**Data:**

**********

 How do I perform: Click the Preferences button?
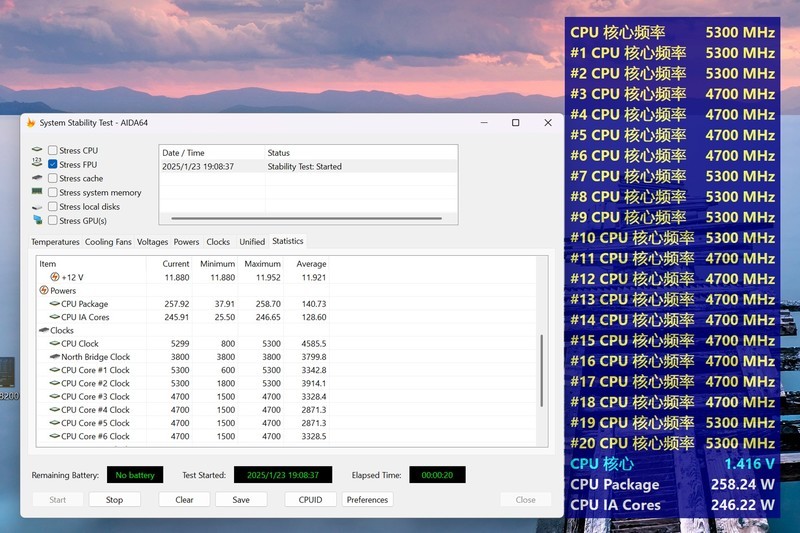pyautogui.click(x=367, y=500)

**********

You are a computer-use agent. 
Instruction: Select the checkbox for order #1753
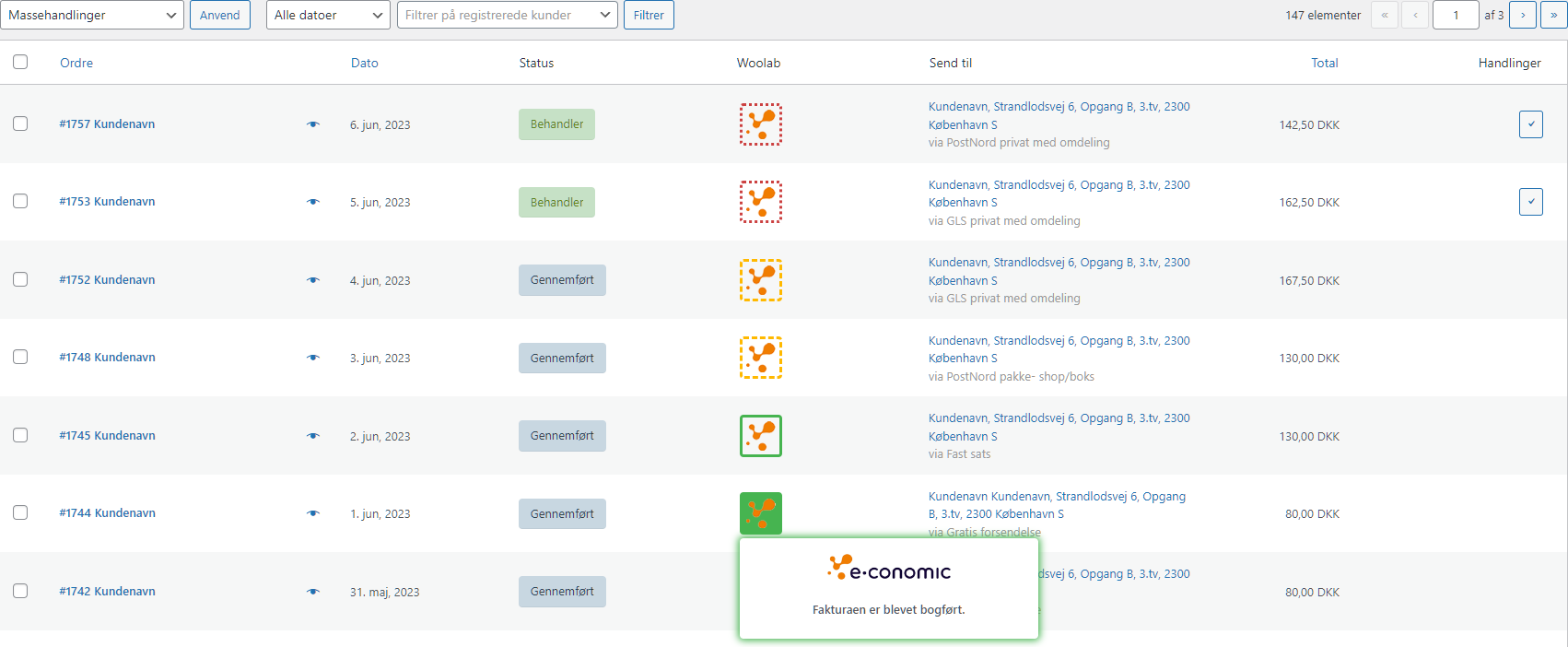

**********

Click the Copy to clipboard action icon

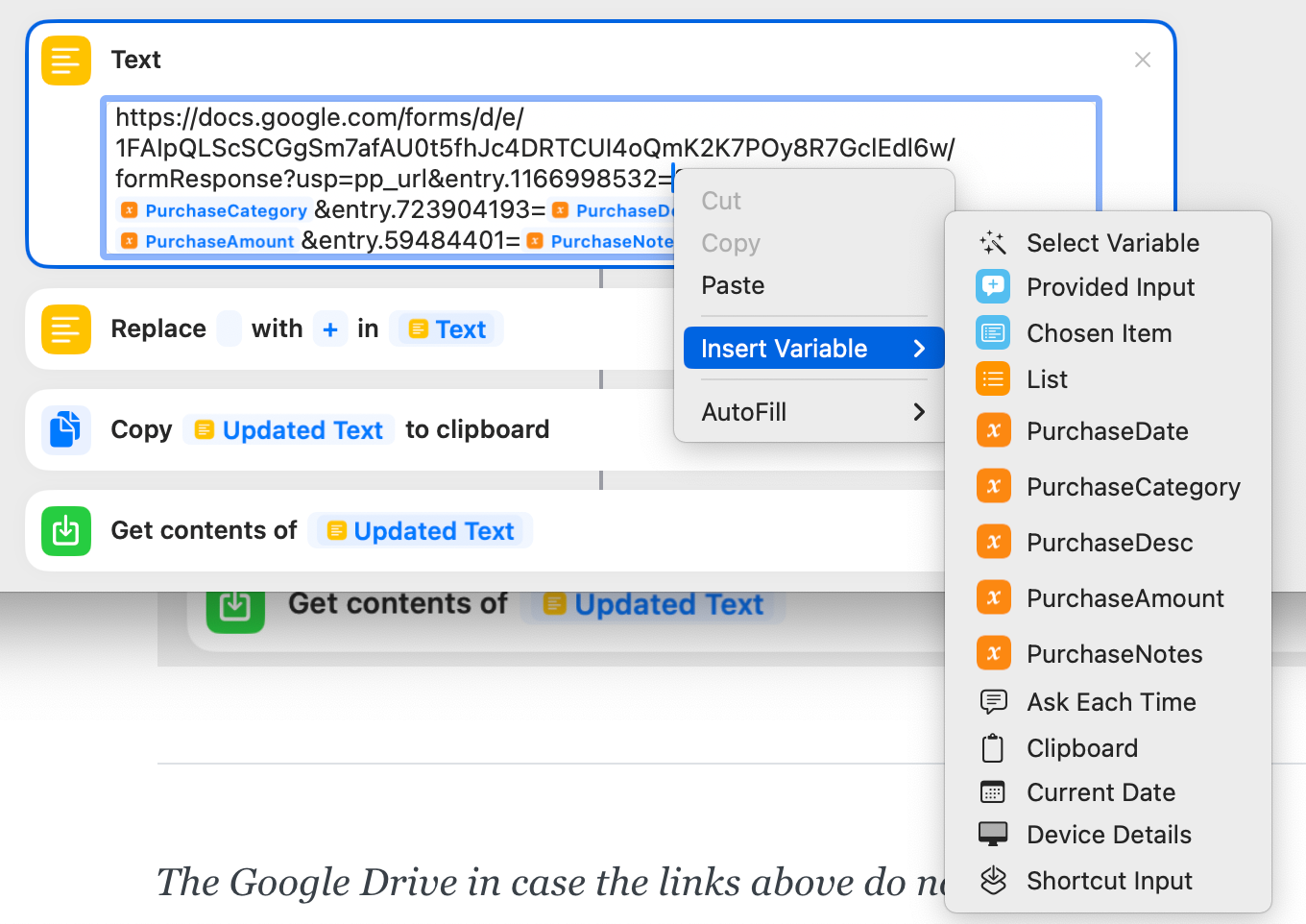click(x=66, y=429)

**********

**Aim of the task:**
All that is wanted is an exact copy of the lines above from the one with "You are a computer-use agent." through the one with "Instruction: Select the", with both ends included.

**Expected output:**
You are a computer-use agent. 
Instruction: Select the checkbox for order #1753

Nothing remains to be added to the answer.